[Stored data entries]
********************
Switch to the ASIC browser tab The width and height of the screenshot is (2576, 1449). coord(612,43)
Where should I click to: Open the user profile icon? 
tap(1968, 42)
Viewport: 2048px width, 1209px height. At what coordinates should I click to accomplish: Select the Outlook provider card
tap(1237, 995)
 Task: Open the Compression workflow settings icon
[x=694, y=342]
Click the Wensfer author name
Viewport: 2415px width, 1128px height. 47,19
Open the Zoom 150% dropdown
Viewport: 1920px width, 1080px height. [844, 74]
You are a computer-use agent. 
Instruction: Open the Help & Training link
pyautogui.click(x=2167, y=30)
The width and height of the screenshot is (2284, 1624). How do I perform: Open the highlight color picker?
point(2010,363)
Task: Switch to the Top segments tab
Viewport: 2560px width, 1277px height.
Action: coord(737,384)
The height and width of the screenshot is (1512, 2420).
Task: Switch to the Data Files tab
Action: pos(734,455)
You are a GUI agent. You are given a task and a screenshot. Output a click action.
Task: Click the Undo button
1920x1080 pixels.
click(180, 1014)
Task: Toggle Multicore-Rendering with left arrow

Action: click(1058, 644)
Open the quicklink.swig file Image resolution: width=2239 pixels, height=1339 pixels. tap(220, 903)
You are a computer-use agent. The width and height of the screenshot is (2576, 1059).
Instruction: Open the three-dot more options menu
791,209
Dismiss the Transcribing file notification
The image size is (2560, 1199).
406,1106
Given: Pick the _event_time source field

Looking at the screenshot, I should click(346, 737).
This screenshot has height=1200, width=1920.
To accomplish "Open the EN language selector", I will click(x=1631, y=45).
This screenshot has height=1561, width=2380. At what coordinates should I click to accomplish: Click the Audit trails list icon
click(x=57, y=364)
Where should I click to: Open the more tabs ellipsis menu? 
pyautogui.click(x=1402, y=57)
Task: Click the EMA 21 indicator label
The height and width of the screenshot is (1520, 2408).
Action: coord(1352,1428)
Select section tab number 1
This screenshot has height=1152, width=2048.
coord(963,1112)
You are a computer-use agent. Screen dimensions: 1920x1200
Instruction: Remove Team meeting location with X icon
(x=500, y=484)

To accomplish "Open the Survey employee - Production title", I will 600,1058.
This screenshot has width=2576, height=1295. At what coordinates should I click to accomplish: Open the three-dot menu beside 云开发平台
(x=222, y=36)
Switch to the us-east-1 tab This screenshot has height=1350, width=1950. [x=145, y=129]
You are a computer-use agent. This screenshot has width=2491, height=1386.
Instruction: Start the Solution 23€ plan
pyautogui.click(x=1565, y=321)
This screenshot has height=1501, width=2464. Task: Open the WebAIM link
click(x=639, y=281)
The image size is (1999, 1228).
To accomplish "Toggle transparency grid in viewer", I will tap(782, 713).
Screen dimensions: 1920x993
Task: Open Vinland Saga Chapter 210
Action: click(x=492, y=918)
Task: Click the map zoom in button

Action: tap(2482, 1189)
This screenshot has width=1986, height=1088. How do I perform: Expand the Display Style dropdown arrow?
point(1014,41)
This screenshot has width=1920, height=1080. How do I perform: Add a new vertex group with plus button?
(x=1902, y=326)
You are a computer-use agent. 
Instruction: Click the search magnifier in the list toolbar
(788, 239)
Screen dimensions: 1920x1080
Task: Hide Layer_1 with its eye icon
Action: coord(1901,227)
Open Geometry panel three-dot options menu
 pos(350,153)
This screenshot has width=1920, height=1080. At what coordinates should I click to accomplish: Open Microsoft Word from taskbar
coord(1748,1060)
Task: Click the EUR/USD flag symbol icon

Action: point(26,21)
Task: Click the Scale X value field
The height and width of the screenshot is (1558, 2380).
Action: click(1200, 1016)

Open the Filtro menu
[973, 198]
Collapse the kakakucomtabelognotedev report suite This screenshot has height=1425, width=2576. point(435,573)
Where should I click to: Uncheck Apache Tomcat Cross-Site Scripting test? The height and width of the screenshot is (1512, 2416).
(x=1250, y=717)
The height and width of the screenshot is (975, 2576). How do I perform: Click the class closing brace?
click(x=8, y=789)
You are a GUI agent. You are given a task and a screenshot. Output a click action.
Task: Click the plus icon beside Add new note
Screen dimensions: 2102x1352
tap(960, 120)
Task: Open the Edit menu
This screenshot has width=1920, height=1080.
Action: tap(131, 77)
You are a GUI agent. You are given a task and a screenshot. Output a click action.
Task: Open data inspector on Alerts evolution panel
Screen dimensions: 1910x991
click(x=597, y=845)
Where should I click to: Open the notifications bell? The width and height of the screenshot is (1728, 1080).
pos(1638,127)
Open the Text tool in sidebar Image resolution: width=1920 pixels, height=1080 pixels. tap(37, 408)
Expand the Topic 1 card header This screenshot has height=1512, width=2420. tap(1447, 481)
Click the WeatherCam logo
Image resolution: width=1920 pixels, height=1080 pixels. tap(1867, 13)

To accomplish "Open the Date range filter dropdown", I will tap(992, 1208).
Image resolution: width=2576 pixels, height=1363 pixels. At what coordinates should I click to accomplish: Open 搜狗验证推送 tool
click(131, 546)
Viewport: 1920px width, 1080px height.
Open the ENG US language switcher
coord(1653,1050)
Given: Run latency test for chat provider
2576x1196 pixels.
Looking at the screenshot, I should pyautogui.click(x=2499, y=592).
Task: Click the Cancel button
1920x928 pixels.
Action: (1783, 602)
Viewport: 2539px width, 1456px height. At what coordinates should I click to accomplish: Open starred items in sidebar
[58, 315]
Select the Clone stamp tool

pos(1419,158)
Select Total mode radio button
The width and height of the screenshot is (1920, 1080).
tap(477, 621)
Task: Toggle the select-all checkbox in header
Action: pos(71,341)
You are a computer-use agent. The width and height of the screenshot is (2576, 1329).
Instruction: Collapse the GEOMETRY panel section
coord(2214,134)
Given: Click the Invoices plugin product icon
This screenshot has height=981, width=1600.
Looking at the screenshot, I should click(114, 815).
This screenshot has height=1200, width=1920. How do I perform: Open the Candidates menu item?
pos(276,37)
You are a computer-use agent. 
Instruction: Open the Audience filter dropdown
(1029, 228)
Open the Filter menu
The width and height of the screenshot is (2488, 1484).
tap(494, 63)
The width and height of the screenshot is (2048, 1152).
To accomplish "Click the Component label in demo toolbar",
********************
- ASSIGNMENT -
When you reach the line containing "Open the Filtro menu" in the data above, start copying exactly, and stop after the line containing "Expand the Topic".

- OUTPUT BELOW -
Open the Filtro menu
[973, 198]
Collapse the kakakucomtabelognotedev report suite This screenshot has height=1425, width=2576. point(435,573)
Where should I click to: Uncheck Apache Tomcat Cross-Site Scripting test? The height and width of the screenshot is (1512, 2416).
(x=1250, y=717)
The height and width of the screenshot is (975, 2576). How do I perform: Click the class closing brace?
click(x=8, y=789)
You are a GUI agent. You are given a task and a screenshot. Output a click action.
Task: Click the plus icon beside Add new note
Screen dimensions: 2102x1352
tap(960, 120)
Task: Open the Edit menu
This screenshot has width=1920, height=1080.
Action: tap(131, 77)
You are a GUI agent. You are given a task and a screenshot. Output a click action.
Task: Open data inspector on Alerts evolution panel
Screen dimensions: 1910x991
click(x=597, y=845)
Where should I click to: Open the notifications bell? The width and height of the screenshot is (1728, 1080).
pos(1638,127)
Open the Text tool in sidebar Image resolution: width=1920 pixels, height=1080 pixels. tap(37, 408)
Expand the Topic 1 card header This screenshot has height=1512, width=2420. tap(1447, 481)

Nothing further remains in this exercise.